» Problem to work on
Pull every line that holds the word "will" from the entries.

========================================

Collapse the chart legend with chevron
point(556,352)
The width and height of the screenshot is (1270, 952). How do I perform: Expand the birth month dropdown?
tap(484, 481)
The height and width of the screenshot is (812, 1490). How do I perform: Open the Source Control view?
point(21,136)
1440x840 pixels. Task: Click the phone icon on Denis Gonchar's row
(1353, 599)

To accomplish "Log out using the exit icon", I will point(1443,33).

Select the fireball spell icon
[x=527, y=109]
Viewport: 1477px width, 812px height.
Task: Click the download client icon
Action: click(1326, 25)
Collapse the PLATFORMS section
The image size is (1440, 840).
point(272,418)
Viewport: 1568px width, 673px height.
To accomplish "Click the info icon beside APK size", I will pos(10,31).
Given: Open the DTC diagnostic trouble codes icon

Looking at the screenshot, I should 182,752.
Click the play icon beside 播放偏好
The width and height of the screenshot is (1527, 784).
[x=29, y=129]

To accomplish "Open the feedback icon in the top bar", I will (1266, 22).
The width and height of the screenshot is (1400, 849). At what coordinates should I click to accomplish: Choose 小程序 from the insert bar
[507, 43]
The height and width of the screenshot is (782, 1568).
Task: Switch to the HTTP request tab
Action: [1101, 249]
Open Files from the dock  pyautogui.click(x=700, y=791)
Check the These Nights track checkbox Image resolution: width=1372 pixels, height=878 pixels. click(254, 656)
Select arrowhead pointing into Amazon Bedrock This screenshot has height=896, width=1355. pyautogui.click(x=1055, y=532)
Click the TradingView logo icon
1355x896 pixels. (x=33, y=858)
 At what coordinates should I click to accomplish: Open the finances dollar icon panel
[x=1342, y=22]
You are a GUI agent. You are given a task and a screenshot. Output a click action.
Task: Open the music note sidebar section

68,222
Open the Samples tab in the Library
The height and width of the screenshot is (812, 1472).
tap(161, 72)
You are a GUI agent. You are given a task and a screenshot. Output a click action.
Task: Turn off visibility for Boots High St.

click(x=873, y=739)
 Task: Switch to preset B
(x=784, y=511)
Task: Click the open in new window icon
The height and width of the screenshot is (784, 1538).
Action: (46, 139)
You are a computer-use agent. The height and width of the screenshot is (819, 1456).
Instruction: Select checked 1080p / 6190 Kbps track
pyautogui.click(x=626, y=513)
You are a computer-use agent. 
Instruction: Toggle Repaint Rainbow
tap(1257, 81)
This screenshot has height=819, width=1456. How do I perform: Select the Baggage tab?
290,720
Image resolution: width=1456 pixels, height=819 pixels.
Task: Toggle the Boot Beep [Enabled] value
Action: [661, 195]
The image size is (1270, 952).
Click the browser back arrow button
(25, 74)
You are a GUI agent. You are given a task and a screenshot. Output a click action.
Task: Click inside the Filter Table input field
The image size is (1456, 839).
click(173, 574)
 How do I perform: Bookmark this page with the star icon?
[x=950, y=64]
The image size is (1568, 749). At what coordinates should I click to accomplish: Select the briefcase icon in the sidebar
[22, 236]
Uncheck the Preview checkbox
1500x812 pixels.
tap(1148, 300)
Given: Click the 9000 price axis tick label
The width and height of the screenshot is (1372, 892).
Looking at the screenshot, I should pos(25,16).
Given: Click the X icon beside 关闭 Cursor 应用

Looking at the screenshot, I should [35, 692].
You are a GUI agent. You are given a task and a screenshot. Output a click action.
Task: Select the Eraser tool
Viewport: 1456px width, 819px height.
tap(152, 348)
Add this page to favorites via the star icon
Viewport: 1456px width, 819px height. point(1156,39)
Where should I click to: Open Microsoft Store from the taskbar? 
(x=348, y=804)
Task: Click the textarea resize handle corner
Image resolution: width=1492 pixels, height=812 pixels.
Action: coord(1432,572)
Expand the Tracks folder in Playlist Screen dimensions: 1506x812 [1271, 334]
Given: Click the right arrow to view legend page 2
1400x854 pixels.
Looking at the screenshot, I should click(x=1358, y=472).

========================================

» Exercise response
To accomplish "Log out using the exit icon", I will point(1443,33).
To accomplish "Click the info icon beside APK size", I will pos(10,31).
To accomplish "Open the feedback icon in the top bar", I will (1266, 22).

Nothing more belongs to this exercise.